**Material provided**
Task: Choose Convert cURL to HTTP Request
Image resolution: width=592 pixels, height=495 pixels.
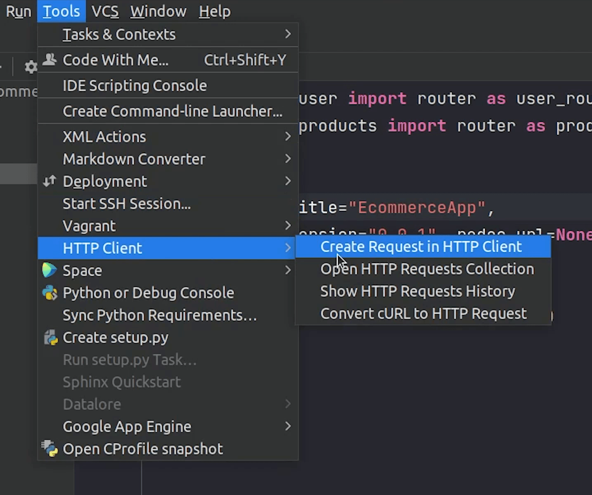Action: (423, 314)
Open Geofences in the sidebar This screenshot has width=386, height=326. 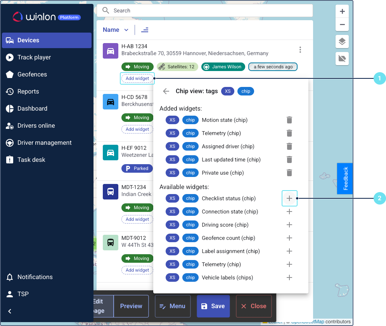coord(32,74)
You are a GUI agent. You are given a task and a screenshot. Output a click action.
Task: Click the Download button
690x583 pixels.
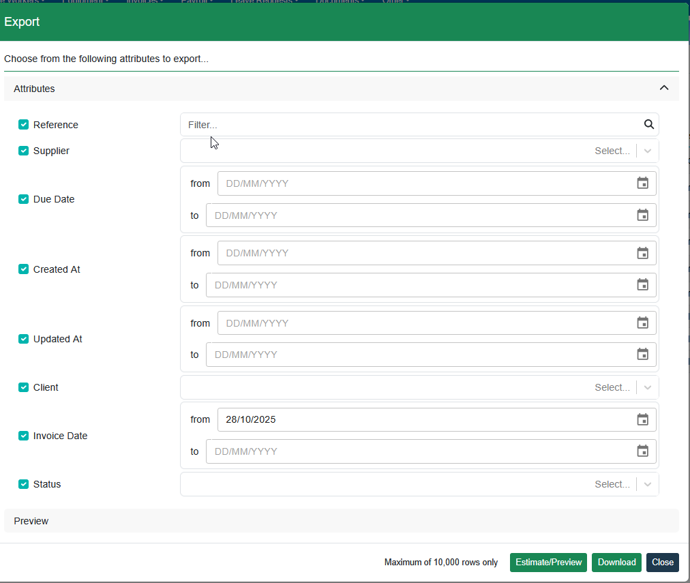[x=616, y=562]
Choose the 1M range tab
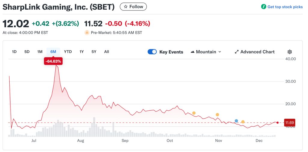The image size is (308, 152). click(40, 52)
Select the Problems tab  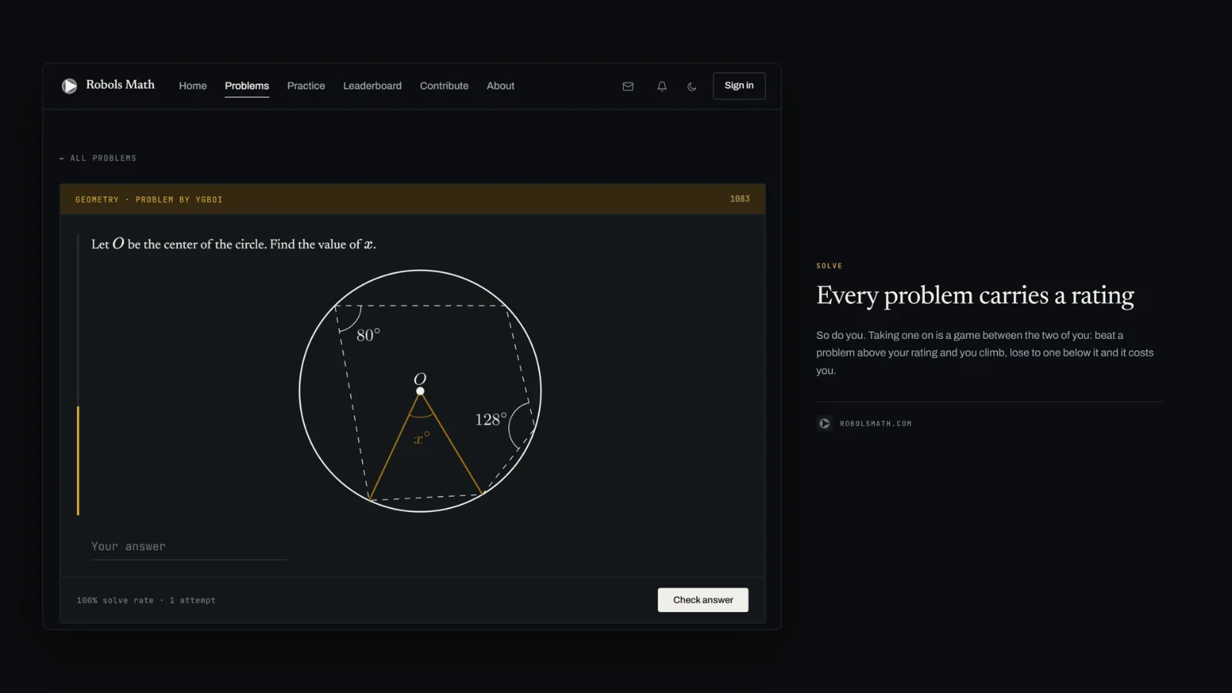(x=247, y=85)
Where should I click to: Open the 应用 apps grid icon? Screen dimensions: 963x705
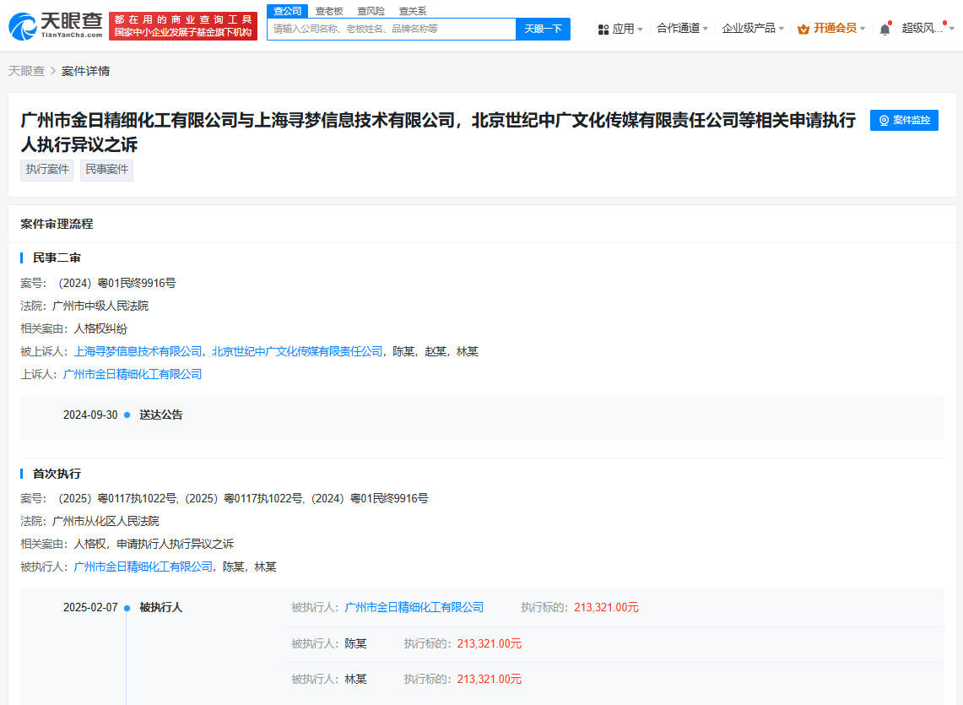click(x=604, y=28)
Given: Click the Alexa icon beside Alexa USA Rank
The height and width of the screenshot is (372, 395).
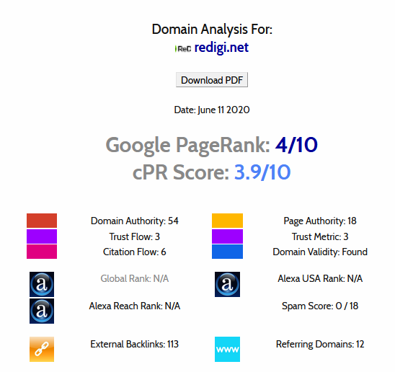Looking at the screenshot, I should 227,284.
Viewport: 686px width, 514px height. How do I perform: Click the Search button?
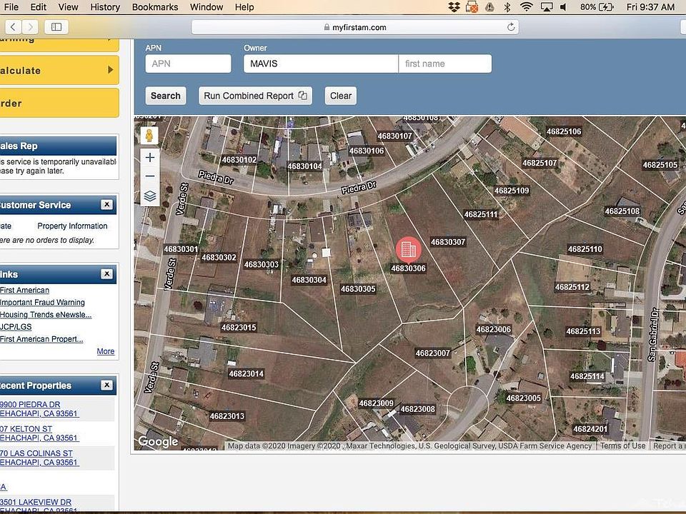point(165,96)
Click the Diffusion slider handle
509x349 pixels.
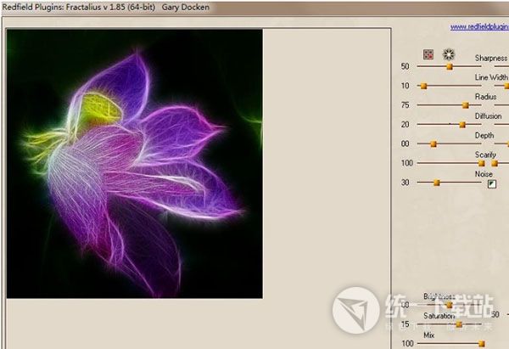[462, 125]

**Your assignment**
Output nothing but the lines from the one containing "Click the Diffusion slider handle" to the end of the listing, both ends included, reproduced exactly. Pictures stay out.

**Exercise response**
Click the Diffusion slider handle
509x349 pixels.
[462, 125]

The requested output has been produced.